* Begin *
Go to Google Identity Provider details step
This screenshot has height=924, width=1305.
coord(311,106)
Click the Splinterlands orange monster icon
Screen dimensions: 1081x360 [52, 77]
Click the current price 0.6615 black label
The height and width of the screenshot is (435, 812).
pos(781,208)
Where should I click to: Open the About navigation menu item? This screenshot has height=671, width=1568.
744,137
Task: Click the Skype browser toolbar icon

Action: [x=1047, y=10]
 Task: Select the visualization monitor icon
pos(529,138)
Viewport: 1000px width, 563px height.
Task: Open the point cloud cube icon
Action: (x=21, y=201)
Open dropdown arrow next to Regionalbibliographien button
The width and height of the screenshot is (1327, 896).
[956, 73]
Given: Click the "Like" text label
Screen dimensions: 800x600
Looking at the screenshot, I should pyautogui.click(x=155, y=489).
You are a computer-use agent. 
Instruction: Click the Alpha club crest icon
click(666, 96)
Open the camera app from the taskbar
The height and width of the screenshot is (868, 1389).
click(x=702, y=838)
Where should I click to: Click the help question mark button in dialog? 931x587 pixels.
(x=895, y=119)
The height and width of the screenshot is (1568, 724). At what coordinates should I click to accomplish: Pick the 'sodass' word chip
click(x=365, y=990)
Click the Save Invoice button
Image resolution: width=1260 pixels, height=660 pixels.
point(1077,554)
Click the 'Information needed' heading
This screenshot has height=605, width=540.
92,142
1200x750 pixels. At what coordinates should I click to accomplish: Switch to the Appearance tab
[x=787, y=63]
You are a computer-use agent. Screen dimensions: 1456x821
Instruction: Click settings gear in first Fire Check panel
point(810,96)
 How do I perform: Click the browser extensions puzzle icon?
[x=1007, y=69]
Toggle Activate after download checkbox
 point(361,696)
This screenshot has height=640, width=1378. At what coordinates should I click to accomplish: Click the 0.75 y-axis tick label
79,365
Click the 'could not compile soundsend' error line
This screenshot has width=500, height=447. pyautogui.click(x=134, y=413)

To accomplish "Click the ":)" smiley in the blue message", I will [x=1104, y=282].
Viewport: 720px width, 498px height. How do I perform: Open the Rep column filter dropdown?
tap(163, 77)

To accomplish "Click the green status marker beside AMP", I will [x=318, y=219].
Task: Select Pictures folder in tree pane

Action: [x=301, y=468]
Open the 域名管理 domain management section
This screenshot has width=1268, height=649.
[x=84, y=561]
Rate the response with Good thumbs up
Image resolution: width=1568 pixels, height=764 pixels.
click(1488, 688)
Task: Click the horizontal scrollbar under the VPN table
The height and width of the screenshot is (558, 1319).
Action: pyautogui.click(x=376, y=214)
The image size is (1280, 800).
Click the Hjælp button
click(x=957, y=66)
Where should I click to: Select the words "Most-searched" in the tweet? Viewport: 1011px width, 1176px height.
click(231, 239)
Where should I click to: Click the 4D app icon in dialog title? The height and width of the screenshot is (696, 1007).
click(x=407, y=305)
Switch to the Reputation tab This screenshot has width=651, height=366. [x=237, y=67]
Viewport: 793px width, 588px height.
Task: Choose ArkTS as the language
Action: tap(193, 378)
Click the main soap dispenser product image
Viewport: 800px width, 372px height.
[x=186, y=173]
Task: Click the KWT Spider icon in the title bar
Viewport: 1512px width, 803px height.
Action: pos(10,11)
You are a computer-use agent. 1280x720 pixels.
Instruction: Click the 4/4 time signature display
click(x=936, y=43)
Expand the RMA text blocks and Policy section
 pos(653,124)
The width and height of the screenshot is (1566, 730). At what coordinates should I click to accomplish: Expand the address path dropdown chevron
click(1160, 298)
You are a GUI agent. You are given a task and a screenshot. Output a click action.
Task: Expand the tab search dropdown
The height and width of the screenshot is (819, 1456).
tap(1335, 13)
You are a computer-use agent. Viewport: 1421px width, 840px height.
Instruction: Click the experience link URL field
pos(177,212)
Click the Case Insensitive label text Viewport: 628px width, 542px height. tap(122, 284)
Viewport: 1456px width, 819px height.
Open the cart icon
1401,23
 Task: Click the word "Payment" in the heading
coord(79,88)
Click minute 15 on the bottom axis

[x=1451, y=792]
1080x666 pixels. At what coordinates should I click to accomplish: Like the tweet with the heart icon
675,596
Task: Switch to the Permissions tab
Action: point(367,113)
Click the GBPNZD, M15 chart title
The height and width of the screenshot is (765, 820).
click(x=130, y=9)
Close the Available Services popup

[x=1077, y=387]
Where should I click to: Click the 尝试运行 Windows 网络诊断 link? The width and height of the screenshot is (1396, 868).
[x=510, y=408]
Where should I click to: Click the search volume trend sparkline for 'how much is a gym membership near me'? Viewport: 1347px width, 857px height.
* End *
### What you are asked to do
Transcribe the entries verbatim, starting at the beginning of the entries and ending with the line that contains "Action: (x=21, y=201)".

### Full output
Go to Google Identity Provider details step
This screenshot has height=924, width=1305.
coord(311,106)
Click the Splinterlands orange monster icon
Screen dimensions: 1081x360 [52, 77]
Click the current price 0.6615 black label
The height and width of the screenshot is (435, 812).
pos(781,208)
Where should I click to: Open the About navigation menu item? This screenshot has height=671, width=1568.
744,137
Task: Click the Skype browser toolbar icon

Action: [x=1047, y=10]
 Task: Select the visualization monitor icon
pos(529,138)
Viewport: 1000px width, 563px height.
Task: Open the point cloud cube icon
Action: (x=21, y=201)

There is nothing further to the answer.